MADRID, Spain — A former doctor will go on trial on Tuesday in Madrid for allegedly stealing a newborn baby from her mother and giving her to another woman, a practice thought to have affected thousands of families during Spain’s dictatorship.
Eduardo Vela, an 85-year-old former obstetrician at Madrid’s San Ramon hospital, will become the first person in the dock over the “stolen babies” scandal, a dark chapter of the repressive Franco era that shook Spain when it eventually came to light in the 2000s.
Vela is suspected of having taken part in the 1969 theft of Ines Madrigal, now aged 49. She accuses him of having forged her birth certificate so that her adoptive mother, who has since passed away, appeared as her biological parent.
When she turned 18, Madrigal’s adoptive mother told her she had been adopted.
Then in 2010 she read an article about the “stolen babies” affair which described the hospital where she was born as a central point of child trafficking in the 1960s and 70s in the final years of the dictatorship.
“I thought… my God, don’t tell me that this is my case,” Madrigal, a railway worker who now lives in the southeastern region of Murcia, told AFP ahead of the trial.
She did some digging and discovered that her birth certificate was falsified.
“It was a huge blow,” Madrigal said.
Vela will be tried for falsifying official documents, illegal adoption, unlawful detention and falsifying the registration of a birth. His lawyer Rafael Casas declined to comment when contacted by AFP.
Madrigal’s adoptive mother, Ines Perez, said Vela told her to fake a pregnancy and to only consult him if her adopted daughter became sick, to ensure no one would discover what had happened.
Campaigners say at least 2,000 other complaints for similar cases have been filed with the courts but up until now none has gone to trial in a country still coming to terms with the dictator’s legacy.
Cases have been shelved due to a lack of evidence or because courts ruled the legal time limits to file a case had passed, said Soledad Luque, the head of an association called “All stolen babies are also my children”.

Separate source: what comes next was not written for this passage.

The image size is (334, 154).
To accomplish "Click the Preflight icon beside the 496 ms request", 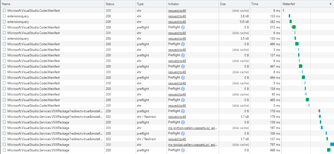I will click(x=183, y=44).
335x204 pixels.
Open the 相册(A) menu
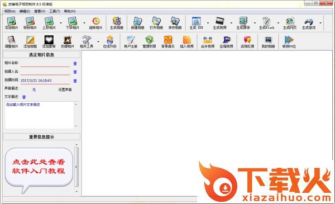click(10, 11)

Luque, a phonetics teacher, is searching for her twin brother who disappeared from a Madrid maternity ward in 1969 in troubling circumstances.
Like in other cases, doctors told her parents that he had died shortly after being born, without providing any proof, she said.
The practice began after General Francisco Franco came to power in 1939 following Spain’s civil war pitting left-wing Republicans against conservative Nationalists loyal to the general.
The goal was to punish Republicans and prevent them from transmitting the “red gene” of Marxism to their children, said Luque.
A 1940 decree allowed the state to take children into custody if their “moral formation” was at risk.
Starting in the 1950s doctors, nurses, nuns and priests reportedly took babies born out of wedlock, or newborns from poor families, from maternity wards and gave them to couples close to the regime, who in many cases were infertile.
The system outlived Franco’s death in 1975 and carried on as an illegal baby trafficking network until 1987 when a new law regulating adoption was introduced.
Historians and campaigners estimate tens of thousands of babies may have been stolen from their parents over the decades.
If Vela takes the stand and “tells everything he has to tell, it could open the door for other cases, other trials”, said Nuque.
Madrigal said she was motivated to bring her case to trial not only for herself “but also for all the people who will come after”.
“That would be my biggest achievement,” she said, adding she was resigned to never knowing who her biological mother was.
“Eduardo Vela… will never tell me in what circumstances he took me from my mother’s arms,” she said.